Unintended introductions of invasive species in both aquatic and terrestrial systems have increased in recent decades, resulting in growing economic burdens from product losses and management costs. Early eradication, or preemptive detection to impede establishment, would be a viable solution if not for the difficulty of detecting species when they are rare. New molecular approaches in aquatic systems have overcome this by utilizing environmental DNA (eDNA), biological material that individuals deposit as they move through their environment. Optimized eDNA approaches do not require capture of target species, thus allowing detection of early infestations when encounters through conventional detection methods are unlikely. To date, eDNA-based approaches have not been implemented in terrestrial systems, nor have they been compared with conventional surveillance techniques. Here, we adapt aquatic eDNA techniques for use in terrestrial systems, by developing an eDNA-based surveillance protocol for a globally invasive insect pest, the brown marmorated stink bug (BMSB – Halyomorpha halys). We test our protocol by directly comparing eDNA detection with conventional trapping methods at two agricultural sites, one in a known high abundance location (New Jersey) and one near the distribution’s northern edge (New Hampshire), and evaluating differences in sensitivity and detection effectiveness.

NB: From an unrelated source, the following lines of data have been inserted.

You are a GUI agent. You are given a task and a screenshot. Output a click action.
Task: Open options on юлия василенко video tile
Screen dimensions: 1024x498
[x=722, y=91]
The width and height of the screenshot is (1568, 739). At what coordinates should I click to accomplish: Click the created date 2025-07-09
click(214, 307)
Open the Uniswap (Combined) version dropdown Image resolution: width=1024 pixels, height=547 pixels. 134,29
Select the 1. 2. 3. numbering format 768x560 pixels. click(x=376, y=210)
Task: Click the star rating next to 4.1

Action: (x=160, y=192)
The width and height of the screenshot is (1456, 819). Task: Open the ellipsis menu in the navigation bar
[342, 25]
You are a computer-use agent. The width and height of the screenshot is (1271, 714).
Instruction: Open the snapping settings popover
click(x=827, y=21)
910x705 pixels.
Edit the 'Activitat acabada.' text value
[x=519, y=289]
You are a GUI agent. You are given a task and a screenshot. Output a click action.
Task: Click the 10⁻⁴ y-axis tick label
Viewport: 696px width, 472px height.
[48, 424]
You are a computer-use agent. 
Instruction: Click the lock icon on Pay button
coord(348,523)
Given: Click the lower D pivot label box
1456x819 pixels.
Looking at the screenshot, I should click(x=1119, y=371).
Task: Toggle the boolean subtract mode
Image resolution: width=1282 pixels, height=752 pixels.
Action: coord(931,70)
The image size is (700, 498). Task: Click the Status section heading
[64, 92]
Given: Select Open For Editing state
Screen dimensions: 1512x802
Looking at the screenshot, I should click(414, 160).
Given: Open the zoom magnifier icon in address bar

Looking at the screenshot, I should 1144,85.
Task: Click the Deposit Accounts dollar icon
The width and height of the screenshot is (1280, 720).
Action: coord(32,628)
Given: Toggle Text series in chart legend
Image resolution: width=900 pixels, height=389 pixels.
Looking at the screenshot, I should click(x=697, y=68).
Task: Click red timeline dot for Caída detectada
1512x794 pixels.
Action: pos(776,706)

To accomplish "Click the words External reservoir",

We collected 16 filtered samples from four peach trees in the New Jersey site over two visits, and 58 filtered samples from eight different crop plots in the New Hampshire site over two visits (four days per visit). Conventional traps (blacklight and pheromone) were set out and collected daily during each period. We found eDNA evidence of BMSB via a positive result in a high-resolution real-time PCR on all samples from New Jersey, and in numerous crop plots across all eight days in New Hampshire. Conversely, in New Hampshire we found only a single detection (one nymph) with pheromone traps on the last sampling day, and no detections on any days with the blacklight trap. Our work demonstrates that eDNA-based surveillance is effective in terrestrial systems, and is much more sensitive than conventional methods in detecting target species at low abundance. We conclude eDNA-based surveillance provides a high-resolution framework that can enable precise management actions when target pest populations are still very small, and thus more easily eradicated or controlled with minimal use of pesticides. While this strategy was implemented in agriculture, we foresee its application in a number of different settings with myriad target species of interest.